# Source document:
>> START

Acute disappointment was the response to initial reports that Benny Gantz was going to be the Knesset speaker. The feeling was that “his true stature has been revealed,” that the speaker of the Knesset is all he is. His political maneuver was so untenable that one had to ask: Could it be we’re missing something?
But if we consider seriously that the “war of branches” in Israel is real – and not merely a metaphor – then Gantz’s move isn’t completely off the wall. Given that there are three branches of government and that Benjamin Netanyahu is head of the executive branch, while Esther Hayut heads the judicial branch, then Gantz has succeeded in maneuvering to head the third branch, the legislature.
For years, the right has been talking about a war of the branches. From its viewpoint, the judicial branch is subverting the executive branch and the legislative branch, which in Israel are effectively one and the same, because through its majority in the Knesset the government in practice controls legislation.

>> END

# Your task:
Copy the passage of the piece on Benny Gantz and the Knesset speakership from "Acute disappointment was" up to and including "we’re missing something?". The data that comes next has nothing to do with the piece on Benny Gantz and the Knesset speakership.

# Supplied data:
>> START

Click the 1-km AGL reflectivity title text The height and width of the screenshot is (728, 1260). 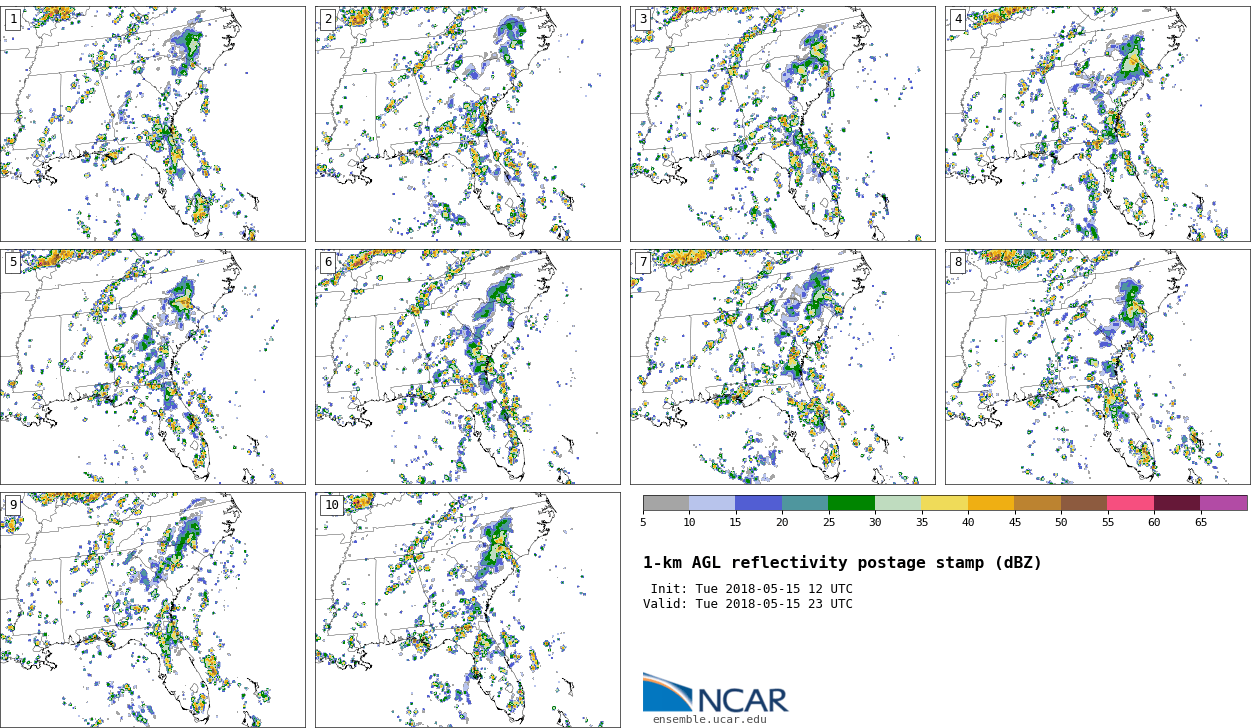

>> END

# Result for this task:
Acute disappointment was the response to initial reports that Benny Gantz was going to be the Knesset speaker. The feeling was that “his true stature has been revealed,” that the speaker of the Knesset is all he is. His political maneuver was so untenable that one had to ask: Could it be we’re missing something?